The Sound of Light on Water: Jon Hopkins' Favourite Music | Page 3 of 14

Baker's Dozen

Artists discuss the 13 records that shaped their lives

2. Bon Iver’21 Moon Water’ / ‘8 (circle)’

The first time I heard it, Bon Iver [aka Justin Vernon] invited me to a festival that he used to do in Eau Claire. There, he premiered the entire album from start to finish – no one had ever heard it before. I remember connecting so much to the first track and a couple of others. The more complex tracks were quite hard to take in on a first listen, and I find it takes me some time to really get to grips with a more complex record like that. Listening to some of the sounds I was like, ‘What’s that and where did that come from?’ It was once it had come out and I digested it more that I started to understand how each track informed the one around it – it was a sort of ecosystem. 

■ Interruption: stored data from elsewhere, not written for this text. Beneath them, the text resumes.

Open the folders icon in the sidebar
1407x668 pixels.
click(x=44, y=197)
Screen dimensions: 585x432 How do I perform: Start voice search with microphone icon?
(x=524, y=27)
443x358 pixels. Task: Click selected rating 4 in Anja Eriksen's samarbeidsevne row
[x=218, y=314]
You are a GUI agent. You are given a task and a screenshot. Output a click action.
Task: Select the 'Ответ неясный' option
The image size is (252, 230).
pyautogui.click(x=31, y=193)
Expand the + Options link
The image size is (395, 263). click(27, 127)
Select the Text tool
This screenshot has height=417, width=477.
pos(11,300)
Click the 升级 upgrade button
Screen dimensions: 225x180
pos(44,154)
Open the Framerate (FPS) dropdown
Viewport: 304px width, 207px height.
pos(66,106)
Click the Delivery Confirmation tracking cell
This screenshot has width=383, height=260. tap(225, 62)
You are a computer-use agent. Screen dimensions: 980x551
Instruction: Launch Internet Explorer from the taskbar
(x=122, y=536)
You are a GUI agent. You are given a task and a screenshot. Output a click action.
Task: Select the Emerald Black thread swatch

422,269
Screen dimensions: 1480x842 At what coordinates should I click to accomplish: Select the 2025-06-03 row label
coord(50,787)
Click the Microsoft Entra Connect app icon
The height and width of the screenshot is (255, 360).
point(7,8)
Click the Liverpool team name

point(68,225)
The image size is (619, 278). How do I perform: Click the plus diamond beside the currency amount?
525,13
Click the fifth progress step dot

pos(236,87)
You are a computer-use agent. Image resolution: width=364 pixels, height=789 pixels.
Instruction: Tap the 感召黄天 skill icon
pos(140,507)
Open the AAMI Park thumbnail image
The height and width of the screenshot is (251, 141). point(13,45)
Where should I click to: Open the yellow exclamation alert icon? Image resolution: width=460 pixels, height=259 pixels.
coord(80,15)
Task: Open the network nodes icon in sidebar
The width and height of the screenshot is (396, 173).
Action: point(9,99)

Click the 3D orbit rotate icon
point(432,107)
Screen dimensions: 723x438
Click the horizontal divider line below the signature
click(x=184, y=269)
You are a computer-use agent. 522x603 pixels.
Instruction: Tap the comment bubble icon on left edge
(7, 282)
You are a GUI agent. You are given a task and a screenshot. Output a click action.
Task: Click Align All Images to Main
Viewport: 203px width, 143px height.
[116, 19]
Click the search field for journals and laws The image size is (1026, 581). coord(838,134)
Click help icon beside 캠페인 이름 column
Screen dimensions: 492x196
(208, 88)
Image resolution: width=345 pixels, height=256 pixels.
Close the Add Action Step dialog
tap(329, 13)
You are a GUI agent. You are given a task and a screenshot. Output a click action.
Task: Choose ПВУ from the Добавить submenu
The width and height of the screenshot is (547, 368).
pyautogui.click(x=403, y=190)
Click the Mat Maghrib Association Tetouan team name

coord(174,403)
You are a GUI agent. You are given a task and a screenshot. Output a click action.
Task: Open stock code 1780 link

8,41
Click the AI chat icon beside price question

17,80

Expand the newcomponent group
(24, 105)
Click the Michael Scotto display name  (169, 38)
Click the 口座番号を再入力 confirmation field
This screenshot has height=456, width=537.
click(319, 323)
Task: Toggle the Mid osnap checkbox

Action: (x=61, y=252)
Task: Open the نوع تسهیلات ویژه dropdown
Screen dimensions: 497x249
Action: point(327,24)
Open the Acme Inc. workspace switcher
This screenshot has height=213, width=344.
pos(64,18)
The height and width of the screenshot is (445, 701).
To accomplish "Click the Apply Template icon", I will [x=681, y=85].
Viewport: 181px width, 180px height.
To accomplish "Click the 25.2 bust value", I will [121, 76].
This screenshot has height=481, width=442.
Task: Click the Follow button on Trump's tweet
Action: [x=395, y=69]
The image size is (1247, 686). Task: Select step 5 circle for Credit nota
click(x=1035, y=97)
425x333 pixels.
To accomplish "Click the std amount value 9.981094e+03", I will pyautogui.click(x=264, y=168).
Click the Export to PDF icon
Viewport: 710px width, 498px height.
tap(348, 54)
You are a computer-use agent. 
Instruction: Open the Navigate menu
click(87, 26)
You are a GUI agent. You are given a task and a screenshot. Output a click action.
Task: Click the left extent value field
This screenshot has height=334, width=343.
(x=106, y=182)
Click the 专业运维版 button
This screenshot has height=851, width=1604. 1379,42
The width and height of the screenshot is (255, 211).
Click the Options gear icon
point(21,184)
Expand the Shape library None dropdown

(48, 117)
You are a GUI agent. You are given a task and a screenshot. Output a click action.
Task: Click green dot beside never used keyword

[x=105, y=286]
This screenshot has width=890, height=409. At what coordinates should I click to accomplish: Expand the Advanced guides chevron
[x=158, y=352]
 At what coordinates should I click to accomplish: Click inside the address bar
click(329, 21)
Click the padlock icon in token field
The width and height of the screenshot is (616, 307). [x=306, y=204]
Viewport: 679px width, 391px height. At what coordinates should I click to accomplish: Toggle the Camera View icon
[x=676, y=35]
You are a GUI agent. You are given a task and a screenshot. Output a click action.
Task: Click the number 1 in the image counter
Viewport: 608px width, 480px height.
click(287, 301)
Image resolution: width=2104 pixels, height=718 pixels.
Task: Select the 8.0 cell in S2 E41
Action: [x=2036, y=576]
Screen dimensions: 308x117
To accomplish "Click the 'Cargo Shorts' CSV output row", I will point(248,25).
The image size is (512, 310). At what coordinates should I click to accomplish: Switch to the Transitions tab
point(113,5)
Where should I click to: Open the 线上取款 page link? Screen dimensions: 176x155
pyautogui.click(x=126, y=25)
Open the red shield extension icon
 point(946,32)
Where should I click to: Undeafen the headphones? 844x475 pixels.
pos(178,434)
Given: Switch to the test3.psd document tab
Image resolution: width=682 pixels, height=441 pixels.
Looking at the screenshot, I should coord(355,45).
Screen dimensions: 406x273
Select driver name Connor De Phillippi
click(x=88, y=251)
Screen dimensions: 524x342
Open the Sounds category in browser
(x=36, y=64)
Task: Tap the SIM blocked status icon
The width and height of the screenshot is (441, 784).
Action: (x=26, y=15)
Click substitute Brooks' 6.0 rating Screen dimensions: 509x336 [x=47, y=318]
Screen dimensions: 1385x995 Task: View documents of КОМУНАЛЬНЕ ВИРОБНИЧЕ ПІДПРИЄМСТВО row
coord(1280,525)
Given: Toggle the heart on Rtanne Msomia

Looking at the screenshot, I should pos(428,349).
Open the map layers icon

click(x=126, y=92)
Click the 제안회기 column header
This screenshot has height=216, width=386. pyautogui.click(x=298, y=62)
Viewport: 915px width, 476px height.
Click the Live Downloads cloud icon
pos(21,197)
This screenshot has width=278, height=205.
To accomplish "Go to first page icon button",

This was a huge record for me. I’m into longform music and this record fits together so beautifully, like a tapestry. I could never think of these two songs, for example, as separate pieces of music. ‘8 (circle)’ is actually one of the most accessible things on the record – it’s a beautiful, straight up kind of americana Bon Iver song, but ‘Moonwater’ is an extraordinary, bizarre, quite unnerving, very beautiful patchwork thing and for me, the two of them sitting together is again about this concept of having to earn your right to getting the release after the tension, just as with Stravinsky.

You’ve got this increasingly mad saxophone solo too that actually starts to go out of tune so that when that first beautiful 1980s Juno synth pad comes in at the start of ‘8 (circle)’, you’re like, ‘Ah thank fuck for that! What was this chaos that I sat through?!’ But then it starts very movingly with his vocoded vocal and some simple lyrics about the path ahead and the path behind us. There’s also this feeling like he’s enigmatically transmitting something but you don’t know what it is. I’ve never spoken to him about the meaning behind the lyrics, but I feel like something very potent and complex is being transmitted, and then as the second song starts, something very simple and deep. Maybe it’s this shift from the cosmic to the heart. I feel that’s quite a big influence on what I’m doing.

There are still musicians who will make albums in sequence, and I will always be one of them. I think honouring the original album format just feels like such an important thing and these two songs are an example of the importance of that sequencing.